Traditionally, pious Jews seek to recite blessings on at least one hundred occasions daily. This unique manuscript, the name Me'ah Berachot means one hundred blessings, is a compendium of blessings, each allocated to a time of day or to a special event. It gathers together morning prayers, Grace after Meals, prayers on retiring at night (Qriat Sh'ema), petitions for the safety of travellers and many other texts to be recited on special occasions – for example on seeing a beautiful tree, on hearing thunder or on wearing a new garment for the first time.
A Special Gift to a Woman
Since it also includes three blessings specifically related to womanly duties (mitzvoth nashim) – on breadmaking, ritual bathing and kindling the Sabbath lights – the book was probably commissioned as a special gift to a woman.
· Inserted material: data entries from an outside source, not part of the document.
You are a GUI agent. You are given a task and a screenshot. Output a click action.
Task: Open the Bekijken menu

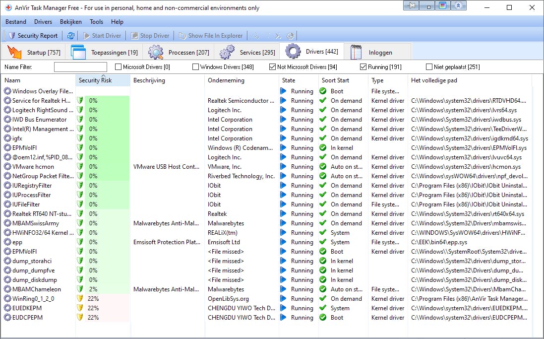point(71,22)
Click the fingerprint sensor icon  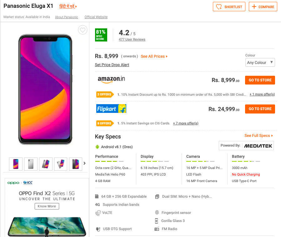(157, 213)
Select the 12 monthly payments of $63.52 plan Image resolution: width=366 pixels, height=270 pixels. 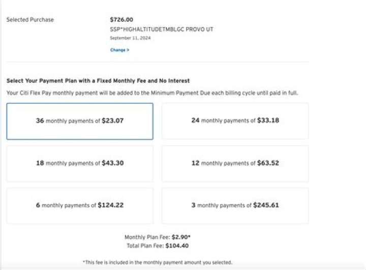click(x=235, y=164)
Such a splendid prayer book may well have been presented to a bride and would doubtless have been treasured by generations of her descendants.
A Priceless Heritage
Indeed it is a miniature handbook of Jewish life intended for Jews of all ages. Besides the beautifully written text, the manuscript contains an illuminated title-page and twenty-nine miniature panels illustrating some of the activities associated with the blessings included. Each painting is headed by a cartouche containing the relevant blessing, preceded by directions on how to recite it, written in a more cursive Yiddish script.
Additional miniatures fascinatingly depict a variety of everyday genre scenes – lighting the Sabbath candles, family mealtimes, tending the garden, putting on new clothes, entering the ritual bath, and even the then common medical practice of bloodletting.
Despite the minute size of the book, the script is so clear that all the texts can be read with ease. This little book is a remarkable example of the revival of Hebrew manuscript illumination in the eighteenth century. At that time, long after the invention of printing, it was recognized that a handwritten and finely illustrated book offered a sense of luxury and respect for religious ritual unmatched since the Middle Ages.
Original gold-tooled leather case with handmade silver clasps, bosses and corner plates.